For shareholders of The ExOne Company (NASDAQ: XONE ) , days like today are hard to stomach.
Shares of ExOne plunged more than 16% this morning after the additive manufacturing specialist's first-quarter results badly missed expectations. Revenue fell 8% year over year to $7.3 million, which translated to a wider net loss of $0.38 per share. Analysts, on average, were looking for a net loss of just $0.12 per share on sales of $9.87 million.
Now, with ExOne having officially fallen short of estimates in every single quarter since going public early last year, shares are trading within spitting distance of a new 52-week low.
Perspective is in order
Then again, quarters like this are exactly why ExOne avoids providing quarterly guidance.
Remember, ExOne focuses on selling high-end industrial 3-D printers with an exceedingly large per-unit price tag. In short -- and this early in ExOne's long-term story -- this means dealing with long sales cycles and chunky quarterly revenue.

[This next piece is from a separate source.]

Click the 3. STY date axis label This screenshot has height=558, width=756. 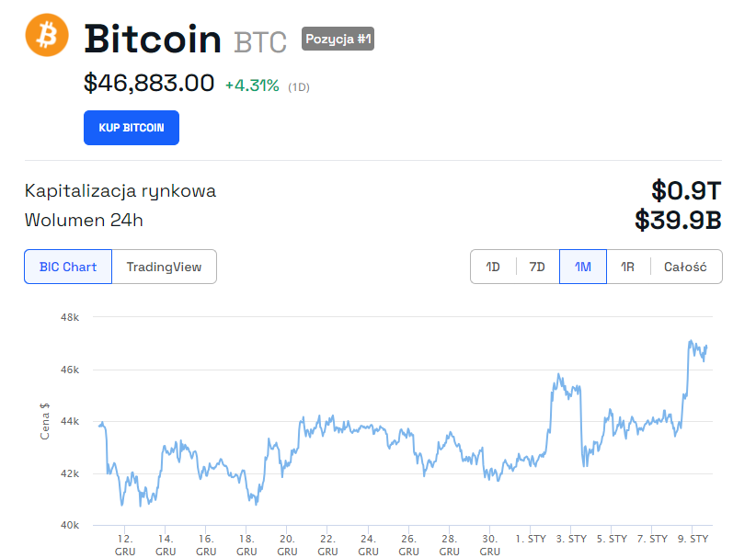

To be sure, one-third of last quarter's revenue -- or $2.4 million -- came from the sale of just three 3-D printers, including one S-Max unit and one S-15 machine sold to European customers, and a single M-Flex unit sold in the United States. By comparison, last year's first quarter saw five machines sold -- including four 3-D printers and one laser machine -- for $4.2 million.
But this doesn't mean ExOne is a failing business.
First, keep in mind ExOne's first-quarter sales from 3-D printed products, materials, and production service centers actually rose by 37% year over year to $3.7 million. In addition, while ExOne consistently opts not to predict its quarterly performance, as analysts insist on doing, it continues to expect full-year 2014 revenue to grow 40%-50% to a range of $55 million-$60 million -- the mid-point of which sits just above analysts' consensus for 2014 sales of $56.98 million.
To be fair, ExOne did reduce its 2014 gross margin guidance to between 40% and 43%, down from the previous expected range of between 43% and 46%. But ExOne also explained that it's the result of developmental costs associated with its new ExCast initiative, which could generate an additional $50 million to $60 million in revenue next year alone. And that's why fellow Fool Blake Bos recently insisted ExCast is "of utmost importance for the company to succeed over the long-term, satisfy investor's expectations, and drive the stock price higher."
Don't get me wrong. I'll readily admit it hurts to see stocks we recommend fall this much in a single day. But in ExOne's case, I see nothing to indicate its long-term story is broken. As a result, if shares continue to remain depressed over the next few days, I intend to add ExOne to my personal portfolio as soon as the Fool's trading restrictions allow.